"""
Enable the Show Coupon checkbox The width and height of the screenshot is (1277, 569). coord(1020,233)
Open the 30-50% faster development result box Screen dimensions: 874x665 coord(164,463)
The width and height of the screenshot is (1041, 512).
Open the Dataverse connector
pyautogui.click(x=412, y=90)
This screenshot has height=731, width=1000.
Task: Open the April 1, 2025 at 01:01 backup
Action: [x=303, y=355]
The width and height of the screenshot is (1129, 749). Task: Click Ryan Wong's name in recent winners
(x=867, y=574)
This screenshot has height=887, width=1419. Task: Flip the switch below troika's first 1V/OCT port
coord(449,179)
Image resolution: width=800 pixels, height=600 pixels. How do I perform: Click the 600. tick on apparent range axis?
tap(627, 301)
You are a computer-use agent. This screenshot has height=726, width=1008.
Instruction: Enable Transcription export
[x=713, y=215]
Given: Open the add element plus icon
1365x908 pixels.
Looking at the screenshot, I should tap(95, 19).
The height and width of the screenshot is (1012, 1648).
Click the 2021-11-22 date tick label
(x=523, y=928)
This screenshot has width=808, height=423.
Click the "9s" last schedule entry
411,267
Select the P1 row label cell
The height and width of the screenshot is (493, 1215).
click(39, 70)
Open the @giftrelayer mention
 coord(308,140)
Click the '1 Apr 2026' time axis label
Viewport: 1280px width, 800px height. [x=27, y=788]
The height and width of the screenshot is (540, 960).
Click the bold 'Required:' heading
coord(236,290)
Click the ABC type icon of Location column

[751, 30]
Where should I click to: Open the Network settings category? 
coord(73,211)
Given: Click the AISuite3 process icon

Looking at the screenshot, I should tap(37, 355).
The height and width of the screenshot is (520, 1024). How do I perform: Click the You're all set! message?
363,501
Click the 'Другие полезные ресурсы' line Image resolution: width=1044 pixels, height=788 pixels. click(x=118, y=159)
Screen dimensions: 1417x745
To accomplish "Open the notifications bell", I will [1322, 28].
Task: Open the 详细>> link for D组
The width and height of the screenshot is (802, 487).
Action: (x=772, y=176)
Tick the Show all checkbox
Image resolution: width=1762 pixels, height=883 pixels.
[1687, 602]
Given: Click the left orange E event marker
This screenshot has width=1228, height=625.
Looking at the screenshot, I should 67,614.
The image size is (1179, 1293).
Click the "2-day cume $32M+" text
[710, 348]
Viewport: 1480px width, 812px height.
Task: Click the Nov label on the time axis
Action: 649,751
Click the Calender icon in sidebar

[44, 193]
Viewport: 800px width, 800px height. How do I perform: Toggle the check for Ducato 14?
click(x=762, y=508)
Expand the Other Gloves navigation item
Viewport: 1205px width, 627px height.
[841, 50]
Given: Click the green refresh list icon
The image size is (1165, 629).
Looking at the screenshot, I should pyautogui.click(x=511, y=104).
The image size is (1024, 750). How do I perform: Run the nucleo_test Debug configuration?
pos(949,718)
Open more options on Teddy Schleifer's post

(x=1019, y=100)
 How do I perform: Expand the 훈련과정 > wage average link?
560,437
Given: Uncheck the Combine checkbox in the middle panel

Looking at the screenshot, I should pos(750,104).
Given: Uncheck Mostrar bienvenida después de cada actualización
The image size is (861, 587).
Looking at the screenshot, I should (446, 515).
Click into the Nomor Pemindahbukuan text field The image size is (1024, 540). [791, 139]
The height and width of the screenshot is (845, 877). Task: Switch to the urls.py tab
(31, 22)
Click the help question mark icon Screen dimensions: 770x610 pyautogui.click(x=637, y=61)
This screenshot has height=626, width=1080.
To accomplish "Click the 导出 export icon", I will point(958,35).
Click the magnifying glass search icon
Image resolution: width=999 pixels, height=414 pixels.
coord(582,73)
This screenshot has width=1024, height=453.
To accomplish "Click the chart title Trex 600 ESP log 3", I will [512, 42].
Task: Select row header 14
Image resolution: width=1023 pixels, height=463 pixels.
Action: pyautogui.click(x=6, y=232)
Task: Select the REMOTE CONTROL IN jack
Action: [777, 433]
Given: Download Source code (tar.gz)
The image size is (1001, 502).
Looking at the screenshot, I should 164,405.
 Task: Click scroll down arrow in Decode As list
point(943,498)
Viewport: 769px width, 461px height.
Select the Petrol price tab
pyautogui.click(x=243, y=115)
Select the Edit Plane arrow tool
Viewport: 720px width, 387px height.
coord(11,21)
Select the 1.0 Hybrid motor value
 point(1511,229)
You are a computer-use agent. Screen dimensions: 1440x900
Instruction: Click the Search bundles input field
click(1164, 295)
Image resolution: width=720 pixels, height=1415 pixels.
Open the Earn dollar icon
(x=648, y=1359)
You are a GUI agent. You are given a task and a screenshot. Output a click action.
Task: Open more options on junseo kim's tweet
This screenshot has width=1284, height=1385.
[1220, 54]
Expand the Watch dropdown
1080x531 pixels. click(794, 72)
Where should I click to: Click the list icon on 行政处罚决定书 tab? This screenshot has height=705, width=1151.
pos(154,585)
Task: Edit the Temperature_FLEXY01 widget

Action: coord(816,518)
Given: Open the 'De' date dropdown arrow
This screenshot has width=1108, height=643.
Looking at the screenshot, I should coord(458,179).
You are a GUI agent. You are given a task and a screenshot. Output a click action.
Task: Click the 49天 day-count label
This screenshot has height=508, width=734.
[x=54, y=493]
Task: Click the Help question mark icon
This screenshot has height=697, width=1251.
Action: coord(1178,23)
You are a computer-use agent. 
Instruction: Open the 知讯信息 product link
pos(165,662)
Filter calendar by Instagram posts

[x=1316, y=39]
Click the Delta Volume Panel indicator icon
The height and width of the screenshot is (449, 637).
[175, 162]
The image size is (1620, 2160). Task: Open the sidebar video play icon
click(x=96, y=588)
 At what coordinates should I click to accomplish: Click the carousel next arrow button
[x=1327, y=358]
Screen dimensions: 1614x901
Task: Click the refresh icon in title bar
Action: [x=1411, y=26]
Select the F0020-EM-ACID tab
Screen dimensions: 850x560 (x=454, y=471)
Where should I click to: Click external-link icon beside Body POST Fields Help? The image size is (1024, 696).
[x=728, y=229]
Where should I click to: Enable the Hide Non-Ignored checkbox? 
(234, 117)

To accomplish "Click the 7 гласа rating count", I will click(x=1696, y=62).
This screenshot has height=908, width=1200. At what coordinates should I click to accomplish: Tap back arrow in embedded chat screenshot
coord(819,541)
"""
» **Your objective**:
Pull out all lines from the entries above that include the word "computer".

» **Task answer**:
You are a computer-use agent. This screenshot has height=726, width=1008.
You are a computer-use agent. Screen dimensions: 1440x900
You are a computer-use agent. 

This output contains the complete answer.